## Task details:
From the records below, set down exactly the lines starting with the line that contains "Image resolution: width=175, height=2576." and going on through the line that contains "セキュリティ (85, 2283)". Nothing else is wanted.

## Extracted material:
----------

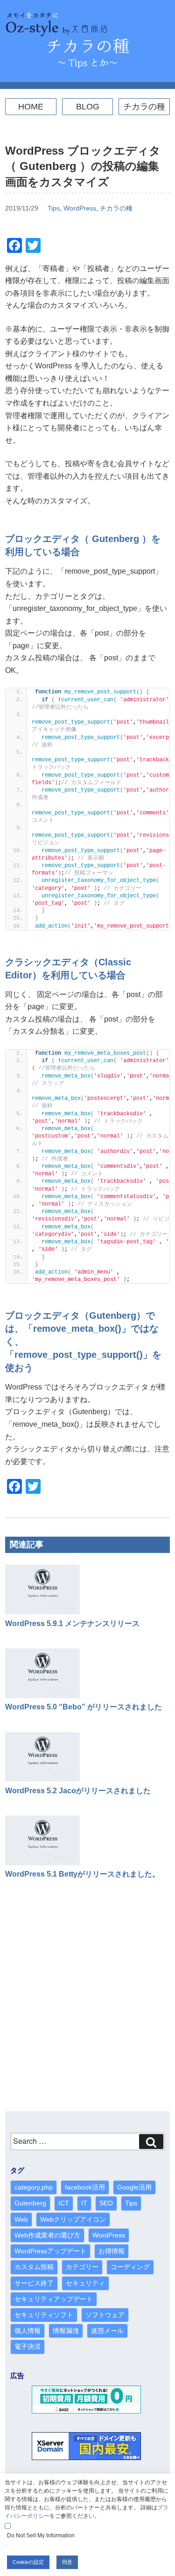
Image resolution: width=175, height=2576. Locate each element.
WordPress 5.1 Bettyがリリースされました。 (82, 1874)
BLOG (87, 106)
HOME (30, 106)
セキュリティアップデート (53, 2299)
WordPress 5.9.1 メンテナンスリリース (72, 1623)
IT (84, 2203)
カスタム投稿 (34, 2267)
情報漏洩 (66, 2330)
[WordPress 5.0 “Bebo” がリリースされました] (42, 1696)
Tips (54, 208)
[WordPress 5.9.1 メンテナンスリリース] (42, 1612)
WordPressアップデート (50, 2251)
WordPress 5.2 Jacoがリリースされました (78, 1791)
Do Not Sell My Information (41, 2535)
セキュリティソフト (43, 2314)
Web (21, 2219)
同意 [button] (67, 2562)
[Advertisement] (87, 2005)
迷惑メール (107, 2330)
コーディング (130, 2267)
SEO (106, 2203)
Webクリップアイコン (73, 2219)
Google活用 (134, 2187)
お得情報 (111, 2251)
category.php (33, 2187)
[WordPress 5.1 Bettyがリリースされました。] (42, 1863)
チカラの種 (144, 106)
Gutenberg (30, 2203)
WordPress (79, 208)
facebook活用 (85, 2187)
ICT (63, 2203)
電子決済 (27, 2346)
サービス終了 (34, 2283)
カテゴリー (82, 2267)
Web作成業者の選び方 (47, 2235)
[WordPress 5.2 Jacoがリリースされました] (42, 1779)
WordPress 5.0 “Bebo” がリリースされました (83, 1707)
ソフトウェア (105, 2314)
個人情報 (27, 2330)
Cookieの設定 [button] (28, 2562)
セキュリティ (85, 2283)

----------

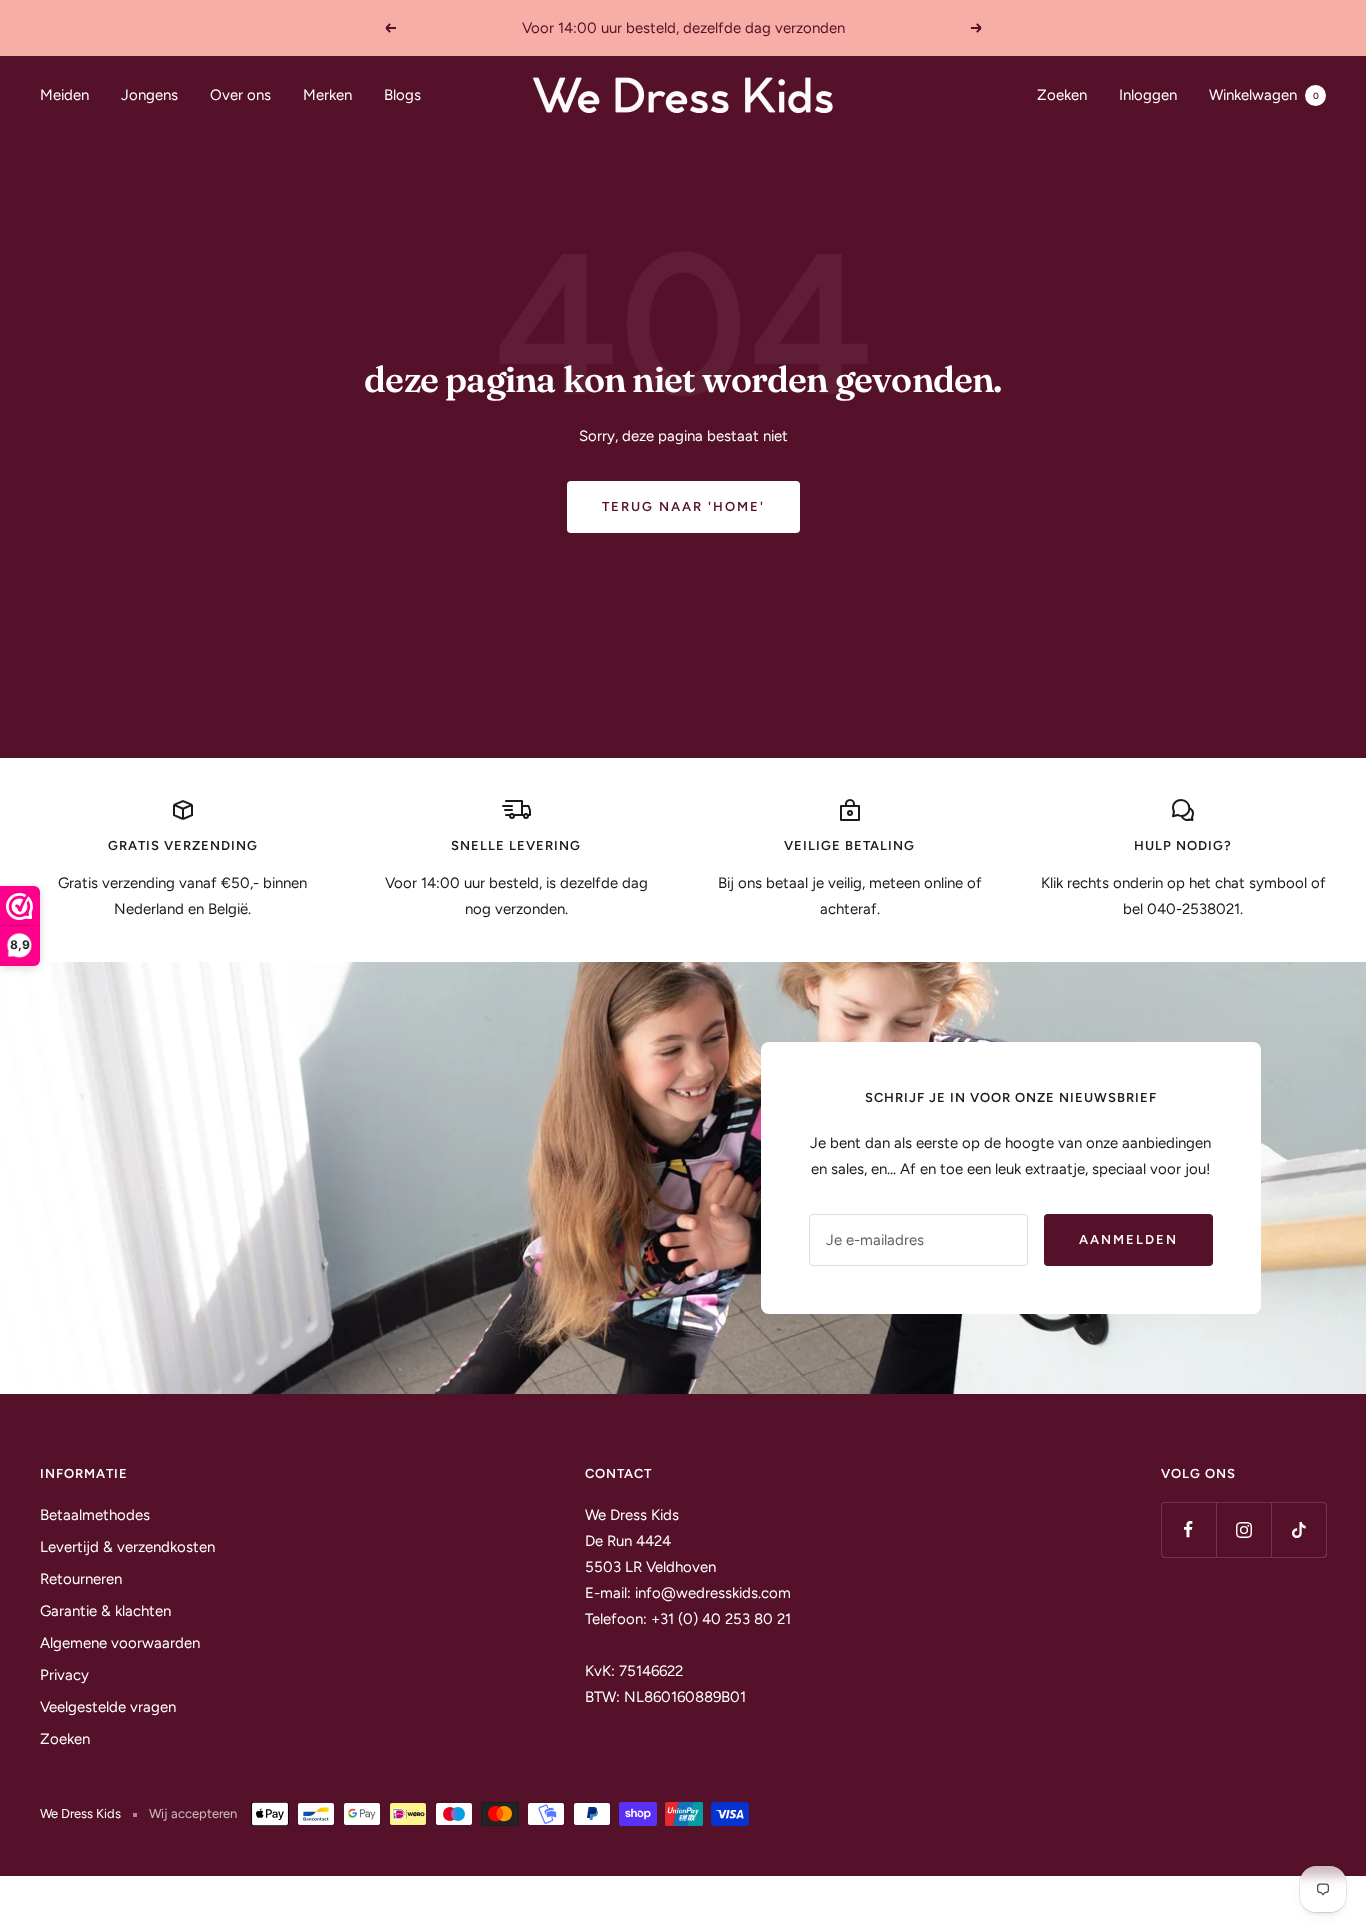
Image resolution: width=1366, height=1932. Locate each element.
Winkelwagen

----------

## Answer section:
Image resolution: width=175, height=2576. Locate each element.
WordPress 5.1 Bettyがリリースされました。 (82, 1874)
BLOG (87, 106)
HOME (30, 106)
セキュリティアップデート (53, 2299)
WordPress 5.9.1 メンテナンスリリース (72, 1623)
IT (84, 2203)
カスタム投稿 (34, 2267)
情報漏洩 (66, 2330)
[WordPress 5.0 “Bebo” がリリースされました] (42, 1696)
Tips (54, 208)
[WordPress 5.9.1 メンテナンスリリース] (42, 1612)
WordPressアップデート (50, 2251)
WordPress 5.2 Jacoがリリースされました (78, 1791)
Do Not Sell My Information (41, 2535)
セキュリティソフト (43, 2314)
Web (21, 2219)
同意 [button] (67, 2562)
[Advertisement] (87, 2005)
迷惑メール (107, 2330)
コーディング (130, 2267)
SEO (106, 2203)
Webクリップアイコン (73, 2219)
Google活用 (134, 2187)
お得情報 (111, 2251)
category.php (33, 2187)
[WordPress 5.1 Bettyがリリースされました。] (42, 1863)
チカラの種 (144, 106)
Gutenberg (30, 2203)
WordPress (79, 208)
facebook活用 (85, 2187)
ICT (63, 2203)
電子決済 (27, 2346)
サービス終了 (34, 2283)
カテゴリー (82, 2267)
Web作成業者の選び方 (47, 2235)
[WordPress 5.2 Jacoがリリースされました] (42, 1779)
WordPress 5.0 “Bebo” がリリースされました (83, 1707)
ソフトウェア (105, 2314)
個人情報 (27, 2330)
Cookieの設定 [button] (28, 2562)
セキュリティ (85, 2283)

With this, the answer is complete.